You need to know the sources of dietary fiber so that you can effectively incorporate fiber into your meal planning.
With enough fiber in your diet, food will pass quickly and easily through the digestive system. The broom-like effect of enough fiber will aid in the absorption of nutrients into the blood stream and assist in elimination of toxins.
There are two types of dietary fiber. Both are forms of indigestible complex carbohydrates.
1. Soluble Fiber. This type of fiber is found in peas, oats, citrus, carrots, barley, all kinds of beans, and in psyllium. It forms a gel like substance when dissolved in water and can assist in lowering cholesterol and glucose levels.
2. Insoluble Fiber. The main function of insoluble fiber is to move bulk through the digestive system and help in maintaining the proper pH balance in the system. This fiber does not dissolve and is found in almost all UNPROCESSED vegetables, fruits, grains, seeds and nuts.
We know that it's always best and more delectable to eat fiber in its natural plant state. Some people have a continual problem with digestion or need help with supplements to ease constipation and soften the stool. There are many brands (Metamucil, Yerba Prima, Benefiber) with special fiber formulas that are good sources of dietary fiber.
Hopefully, using fiber supplements will only be a temporary thing until you incorporate the fiber in your everyday meals. Using fiber supplements should not be a substitute for high fiber foods for individuals without digestive problems.

Apply what you read
#1 According to the dietary fiber text, what does soluble fiber form when it dissolves in water?
#2 Please carry on the dietary fiber passage from its final sentence, writing a few more paragraphs in the same plain, advisory tone.

Information provided
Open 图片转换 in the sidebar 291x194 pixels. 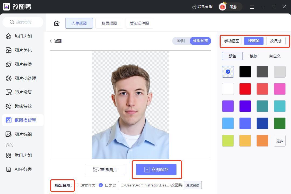pos(23,64)

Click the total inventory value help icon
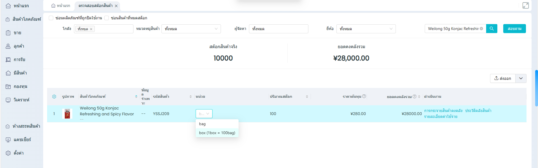coord(414,96)
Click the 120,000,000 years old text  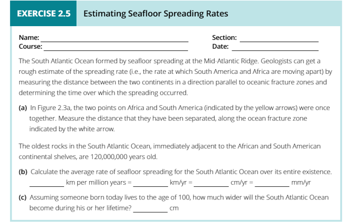pyautogui.click(x=124, y=156)
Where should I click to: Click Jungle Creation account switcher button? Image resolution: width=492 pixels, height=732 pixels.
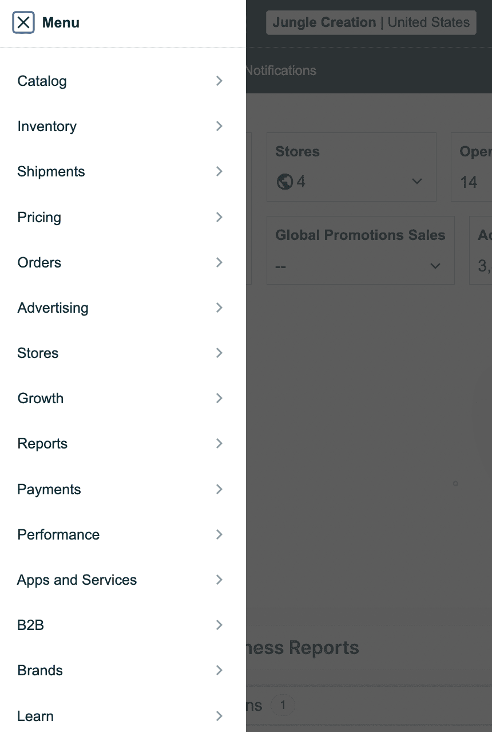[x=371, y=23]
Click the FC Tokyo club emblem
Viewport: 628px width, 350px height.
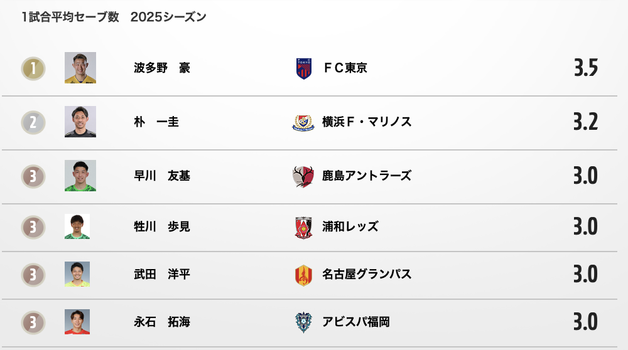tap(303, 68)
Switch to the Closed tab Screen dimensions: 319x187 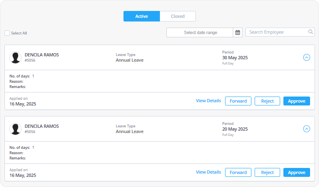[x=178, y=16]
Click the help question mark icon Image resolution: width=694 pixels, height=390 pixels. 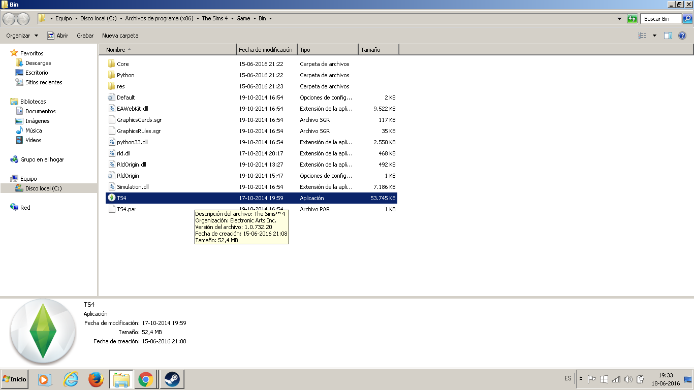click(x=682, y=36)
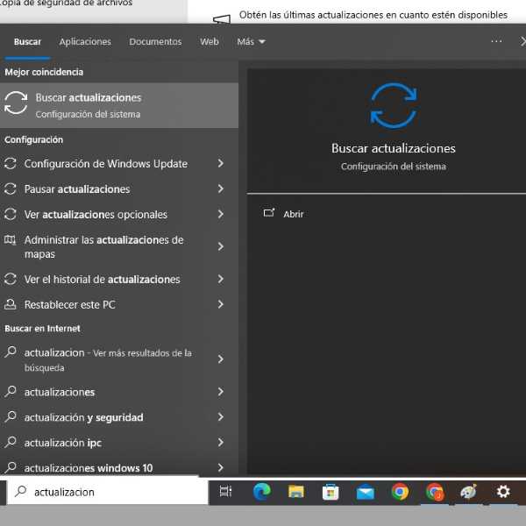Click the Settings gear icon in the taskbar
526x526 pixels.
pyautogui.click(x=503, y=492)
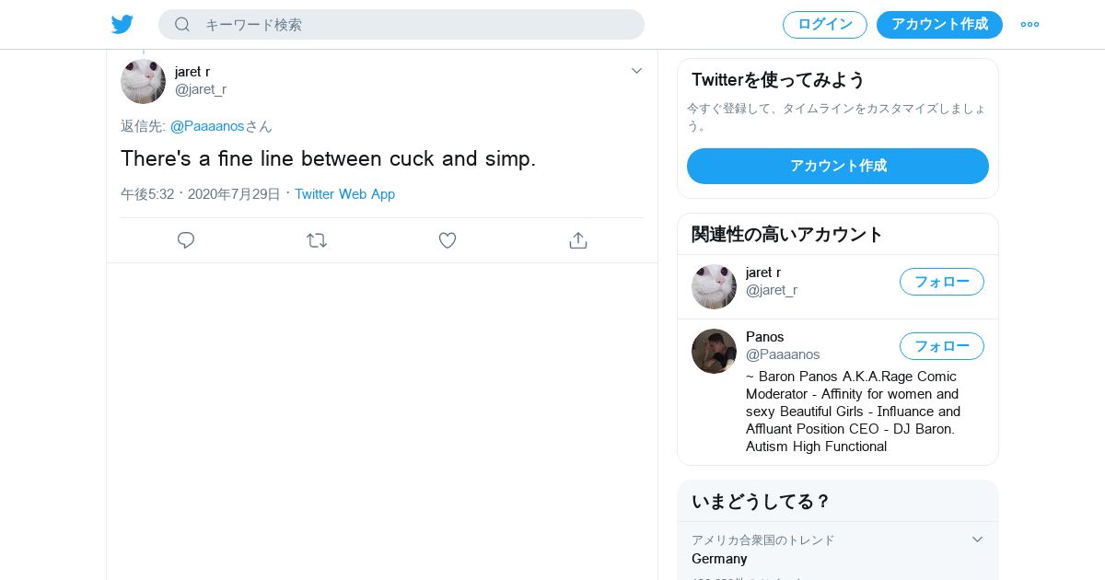This screenshot has width=1105, height=580.
Task: Open the @Paaaanos mention link
Action: pos(207,126)
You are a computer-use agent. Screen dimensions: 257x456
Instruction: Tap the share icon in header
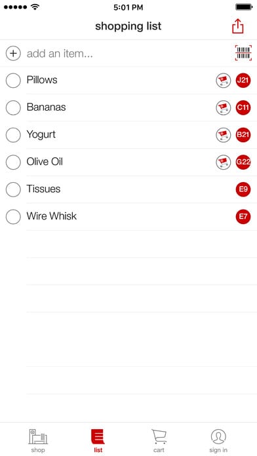[x=237, y=26]
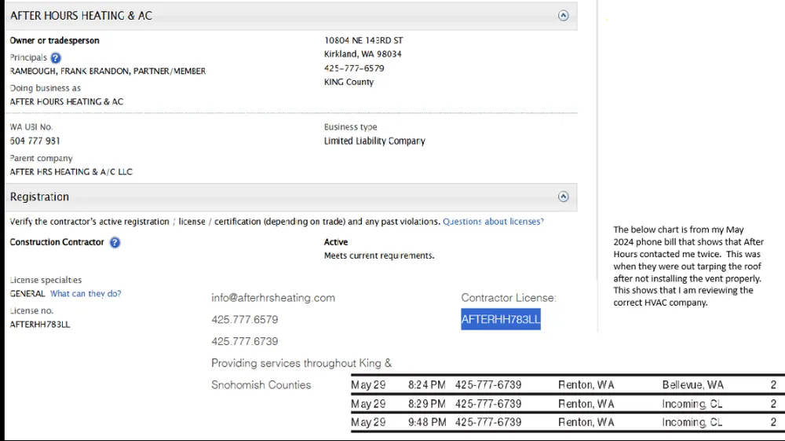785x441 pixels.
Task: Open help icon next to Principals
Action: click(55, 58)
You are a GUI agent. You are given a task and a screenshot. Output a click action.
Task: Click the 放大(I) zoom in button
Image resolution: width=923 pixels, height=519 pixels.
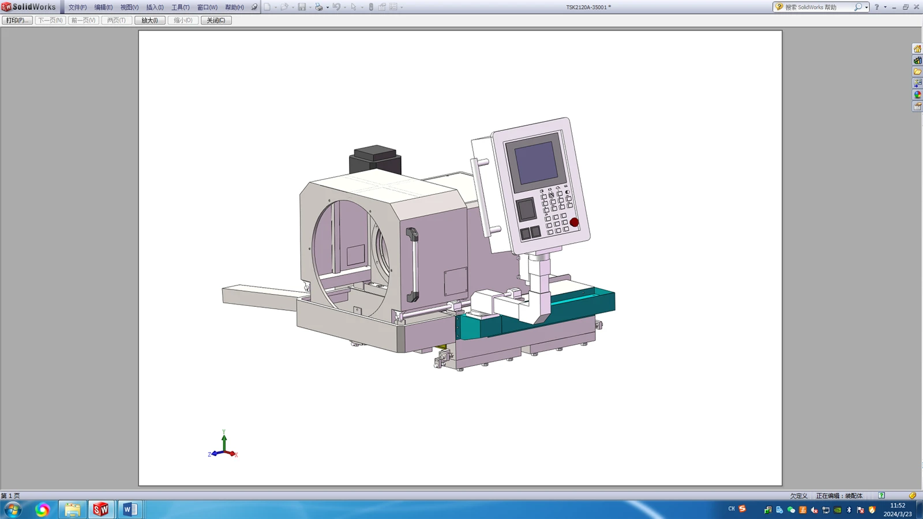point(150,20)
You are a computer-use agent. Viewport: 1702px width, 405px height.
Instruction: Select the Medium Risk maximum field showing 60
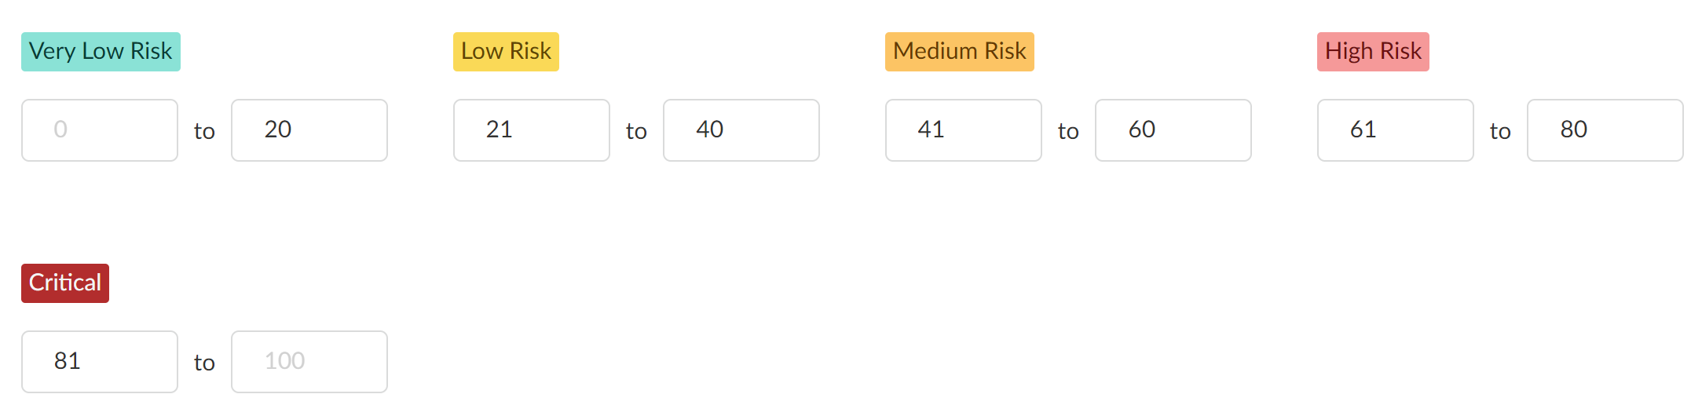point(1173,130)
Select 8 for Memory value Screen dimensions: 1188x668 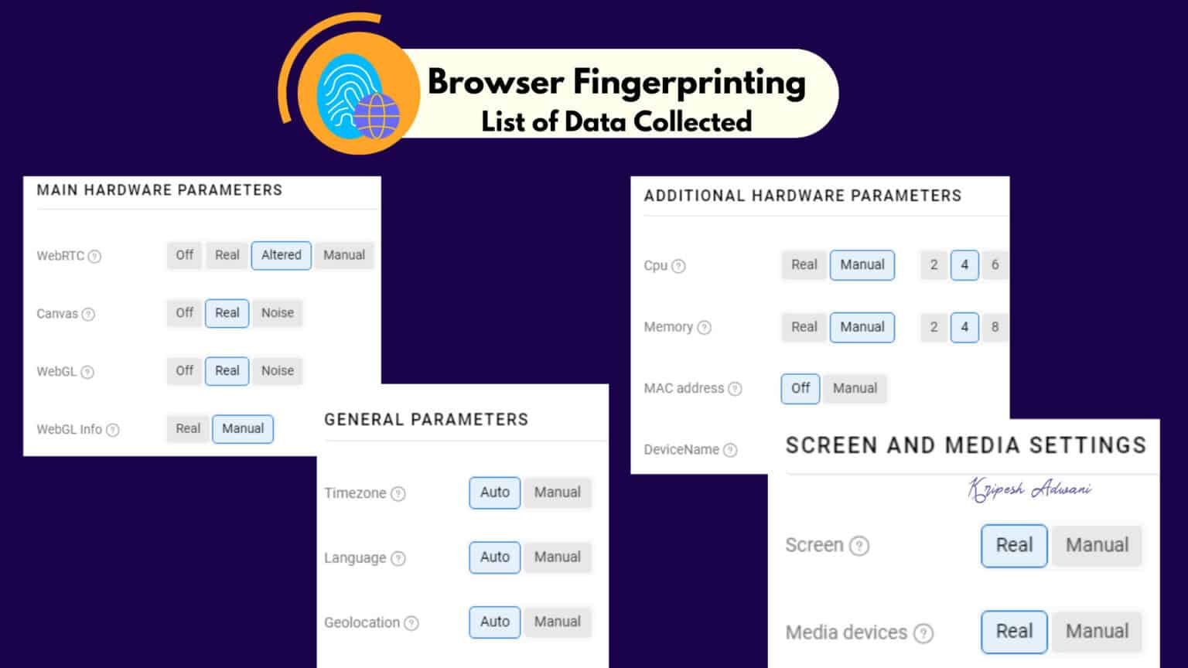tap(996, 328)
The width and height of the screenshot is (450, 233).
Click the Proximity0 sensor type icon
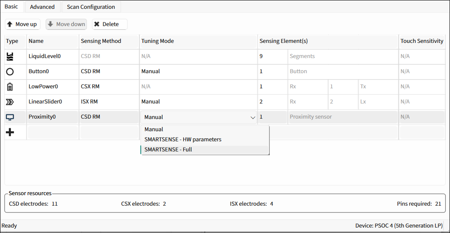pyautogui.click(x=10, y=117)
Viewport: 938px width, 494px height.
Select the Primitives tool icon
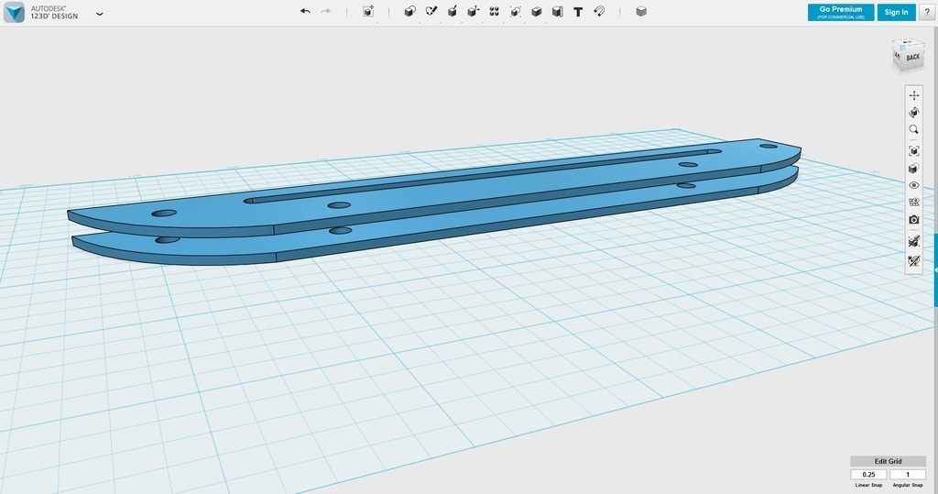[409, 12]
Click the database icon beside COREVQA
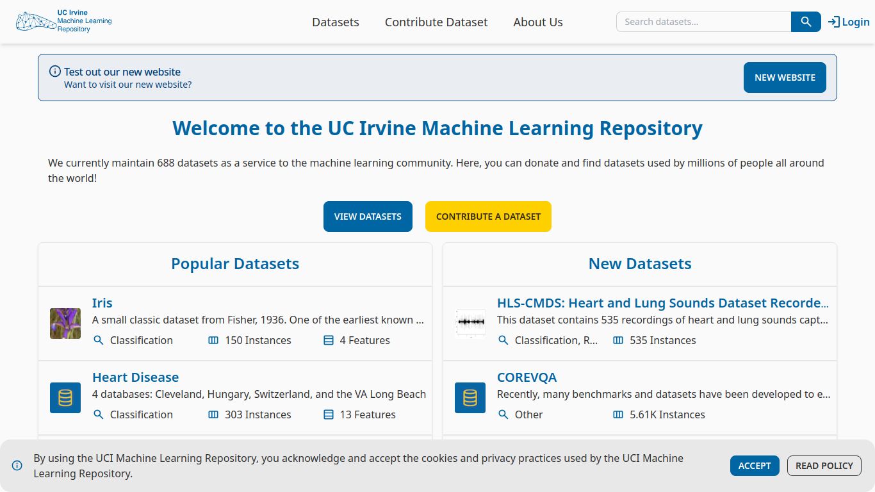 click(470, 398)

Solved problems
#1 A gel-like substance.

#2
If you take supplementary fiber make sure that you drink plenty of water or other fluids each day. Failure to use sufficient water may make constipation or other problems worse and you will not get the full benefit of the additional fiber.
If you have to use processed foods in a box or can, look on the nutritional label. Among all the good or disappointing information on the label you can find the amount of fiber in one serving.
Pay particular attention to the serving size. This is what all the information is based on.
If you are looking at bread or other baked items, remember that the words "whole grain" should appear to give you the most fiber and the most nutrients.
When you take time to read the nutrition labels, you will be able to identify good sources of dietary fiber and be able to eliminate brands that have insufficient fiber. It's good to aim for 3-5 grams of fiber per serving.